Autorité de la chose jugée attachée à l'ordonnance du juge-commissaire ayant rejeté une demande en restitution d'un bien en crédit-bail (Cass. com. 2014)
L'ordonnance du juge-commissaire rejetant une demande de restitution d'un bien en crédit-bail a l'autorité de la chose jugée.
Points clés
- Autorité de la chose jugée.
- Ordonnance du juge-commissaire.
- Restitution de bien en crédit-bail.
Résumé
Cette décision établit que l'ordonnance rendue par le juge-commissaire, lorsqu'elle rejette une demande de restitution d'un bien faisant l'objet d'un contrat de crédit-bail, acquiert l'autorité de la chose jugée. Cela signifie que la question ne peut être remise en cause ultérieurement devant d'autres juridictions.
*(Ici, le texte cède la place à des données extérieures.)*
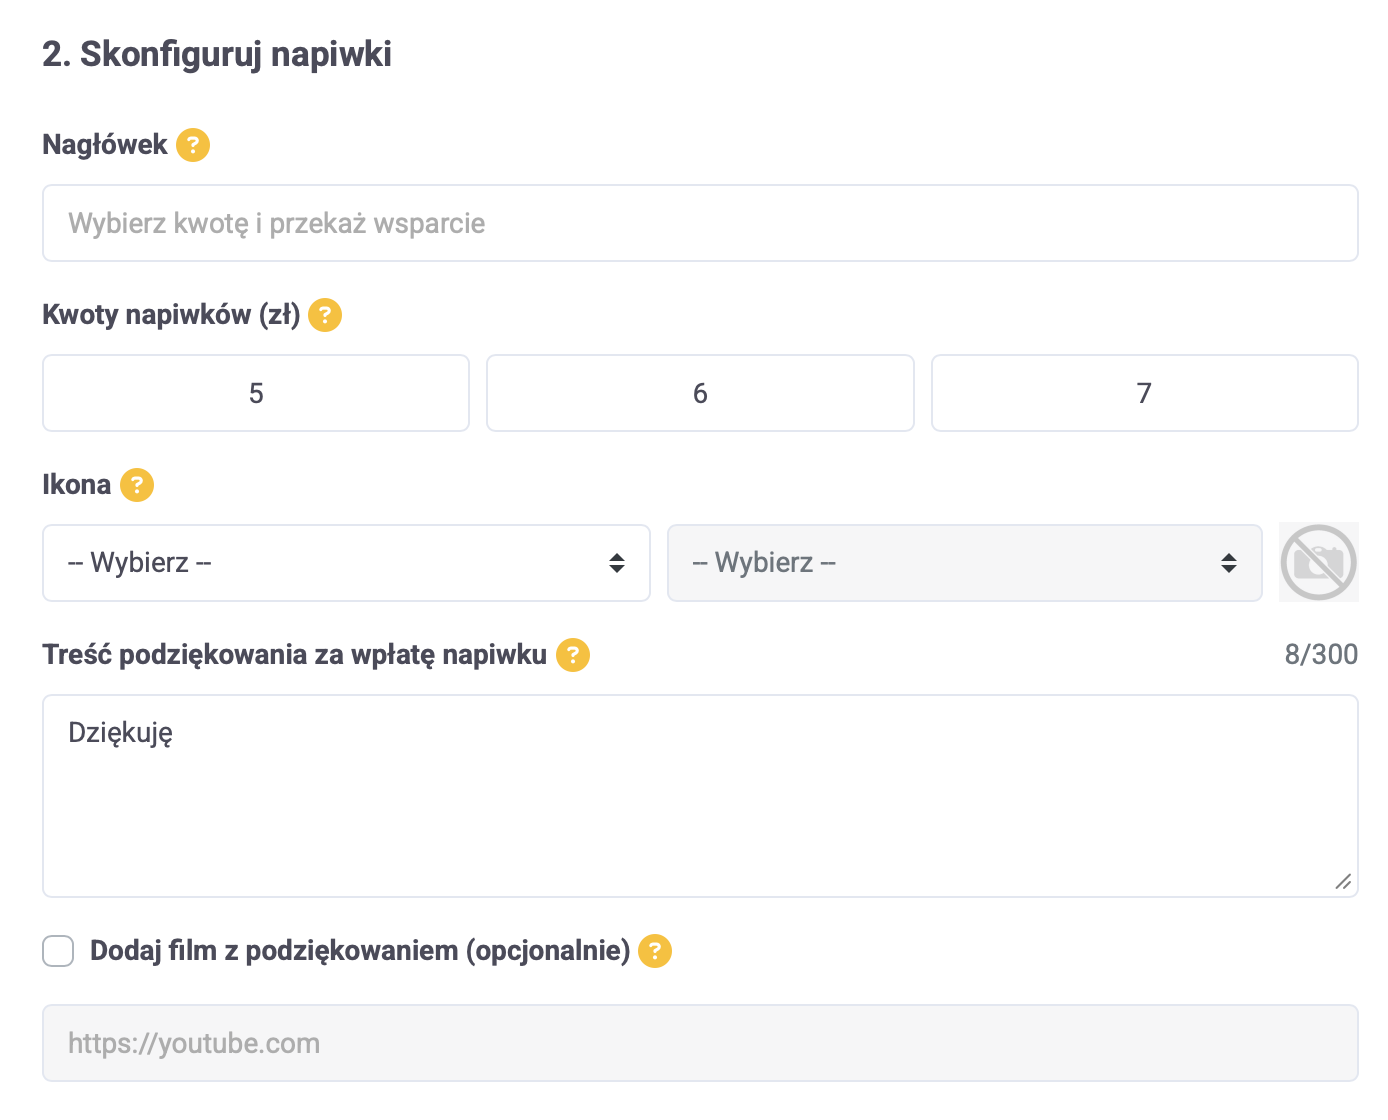Click into the Dziękuję thank-you textarea
The image size is (1388, 1120).
click(x=700, y=795)
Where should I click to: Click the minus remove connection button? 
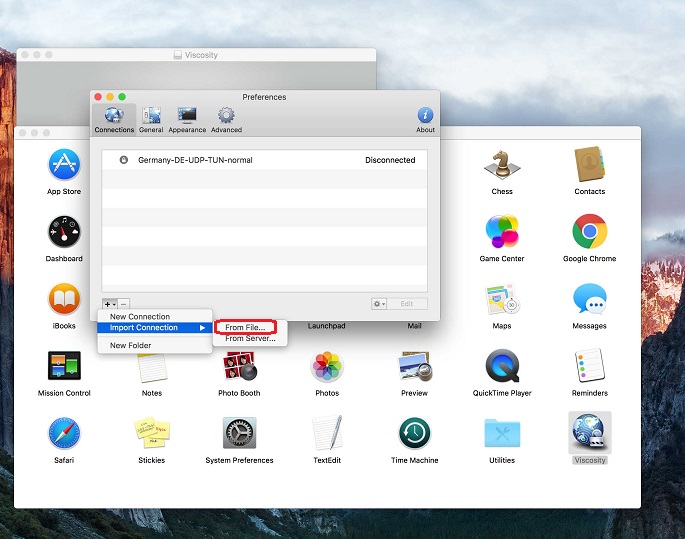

La portée de cette décision est significative pour la sécurité juridique des procédures collectives et la gestion des actifs en crédit-bail, renforçant la finalité des décisions du juge-commissaire dans ce cadre.
Texte
Ayant constaté qu'une ordonnance du juge-commissaire, saisie dans le cadre de la procédure collective du preneur, avait déjà rejeté une demande en restitution d'un bien objet d'un contrat de crédit-bail, une cour d'appel en déduit exactement que cette décision est revêtue de l'autorité de la chose jugée. Par conséquent, elle justifie légalement sa décision en déclarant irrecevable une nouvelle demande formée ultérieurement entre les mêmes parties, pour le même objet et fondée sur la même cause.